Pressley secures tuition funding – The Bay State Banner

Mayor Michelle Wu and US Rep. Ayanna Pressley visit Bunker Hill Community College. PHOTO: ANNA LAMB

US Rep. Ayanna Pressley and Boston Mayor Michelle Wu came together last week to celebrate a $1 million boost to the city’s tuition-free community college program introduced by the congresswoman in March.

At a May 4 event held at Bunker Hill Community College, the elected officials were joined by BHCC President Pam Eddinger and BHCC students as they reflected on the impact of the new money to help create opportunities for hundreds of students.

“Funding like this goes not only to the students, but to the families and neighborhoods that they are part of,” Wu said at the event.

In March, Pressley secured millions in federal funding for Boston as part of a government spending package that passed Congress and was signed into law by President Biden. In addition to the free community college program, job programs and substance abuse programs also gained new funding.

As part of the free tuition program, Boston residents who have received their high school credential (diploma, HiSET, or GED) or plan to within 18 months of application, have a grade-point average of at least 2.0, and require no more than three developmental courses by the start of the semester can apply to have up to three years of college or an associate degree paid for.

The program is income-restricted — students must have a household income eligible for a Pell Grant per the FAFSA federal student aid guidelines, and have low to moderate household income per HUD guidelines. The program covers any remaining tuition or mandatory fees after the Pell Grant has been applied. The funding also will cover $250 each semester for up to three years for college-related expenses, such as books or transportation.

Funding can be used at Bunker Hill Community College, Roxbury Community College, Massasoit Community College, MassBay Community College, Urban College of Boston and Benjamin Franklin Institute of Technology.

The free tuition program was first started in 2016 under Mayor Martin Walsh and has been run by the Mayor’s Office of Workforce Development using funds from the Neighborhood Jobs Trust. The million-dollar boost will add hundreds of spots to the latest class able to take advantage.

“Expanding this program will serve a critical need within our community by helping more students achieve their goals of earning a college degree,” Pressley said at last week’s event.

According to Wu, the city has already received more than 200 applications for the fall 2022 semester.

At BHCC, Pressley also took the opportunity to make the case that the new funding will “help us address the college affordability crisis as we continue making the case for President Biden to cancel student debt by executive action.”

Pressley, in conjunction with other progressive lawmakers such as Massachusetts Sen. Elizabeth Warren and Senate Majority Leader Chuck Schumer, have continued to call on the president to cancel student debt, including introducing legislation to forgive up to $50,000 in loans.

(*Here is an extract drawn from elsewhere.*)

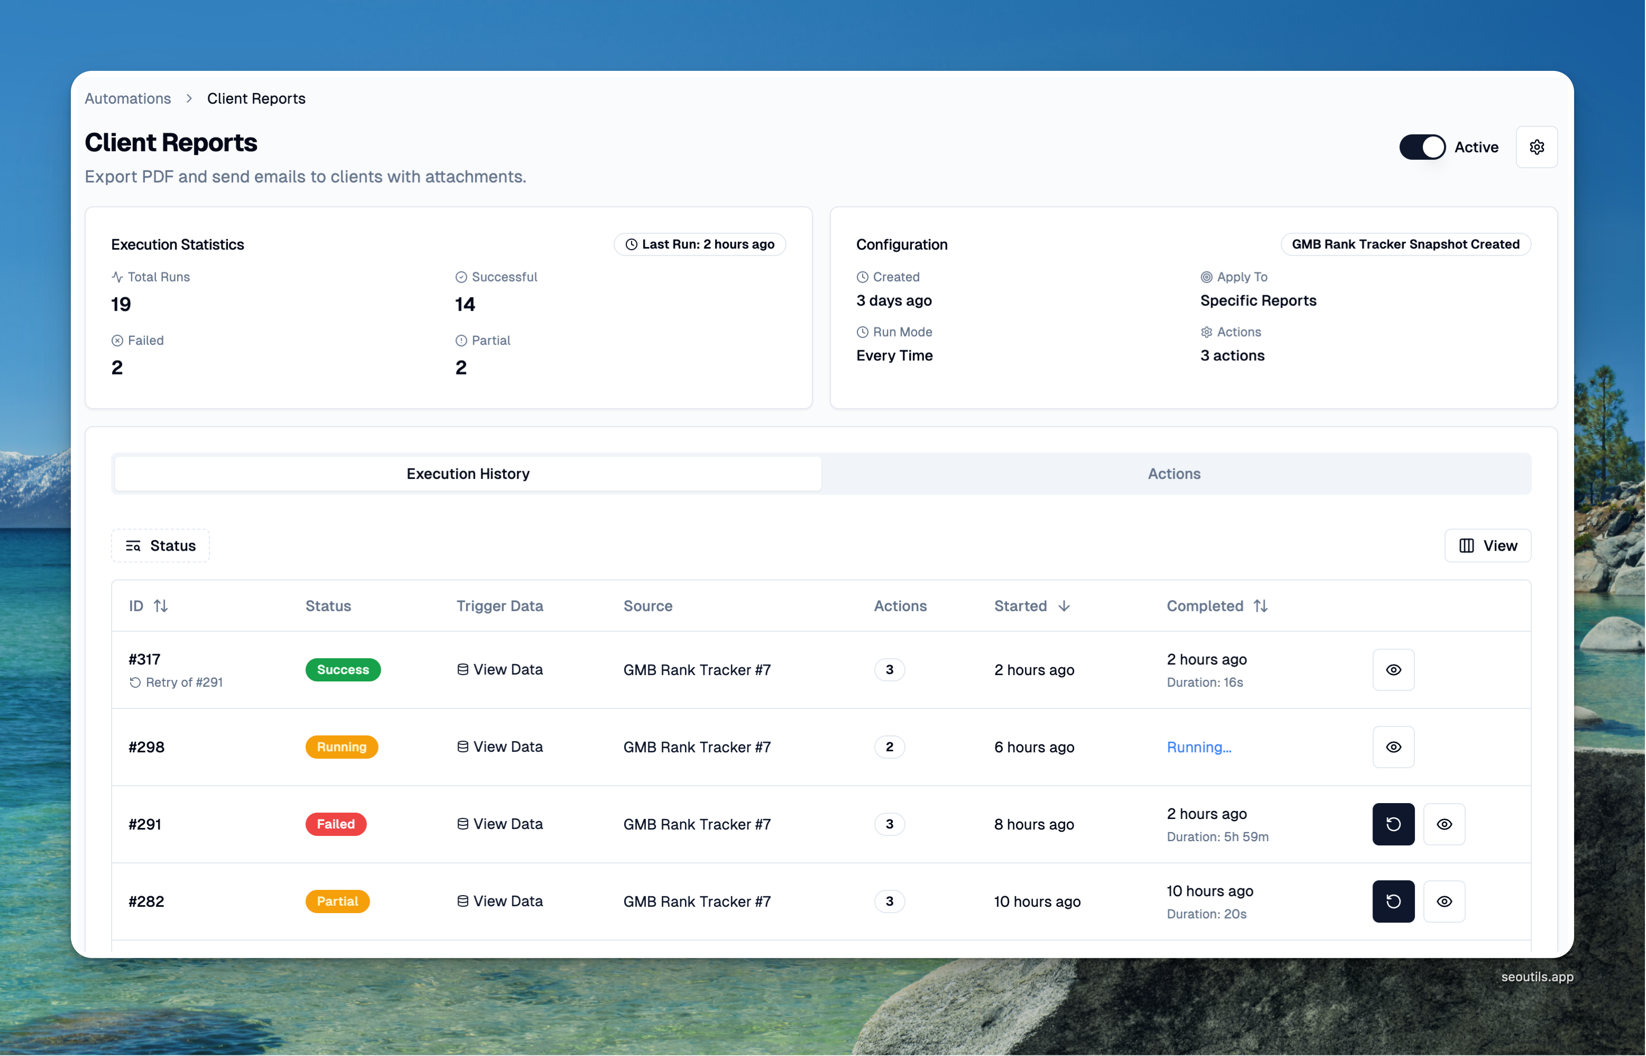View details of running execution #298
The height and width of the screenshot is (1056, 1646).
click(x=1392, y=747)
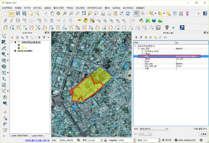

Canceling some portion of student debt was a campaign promise by the president that has yet to materialize.

Pressley and other elected officials hope that in the meantime, the community college tuition program can help a cohort of struggling students.

“I’m so grateful to Mayor Wu, Mayor Janey, President Eddinger and our students for their close partnership in making this important investment a reality,” she said Wednesday.

Those interested in applying for the tuition-free community college program can do so online at owd.boston.gov/tfcc.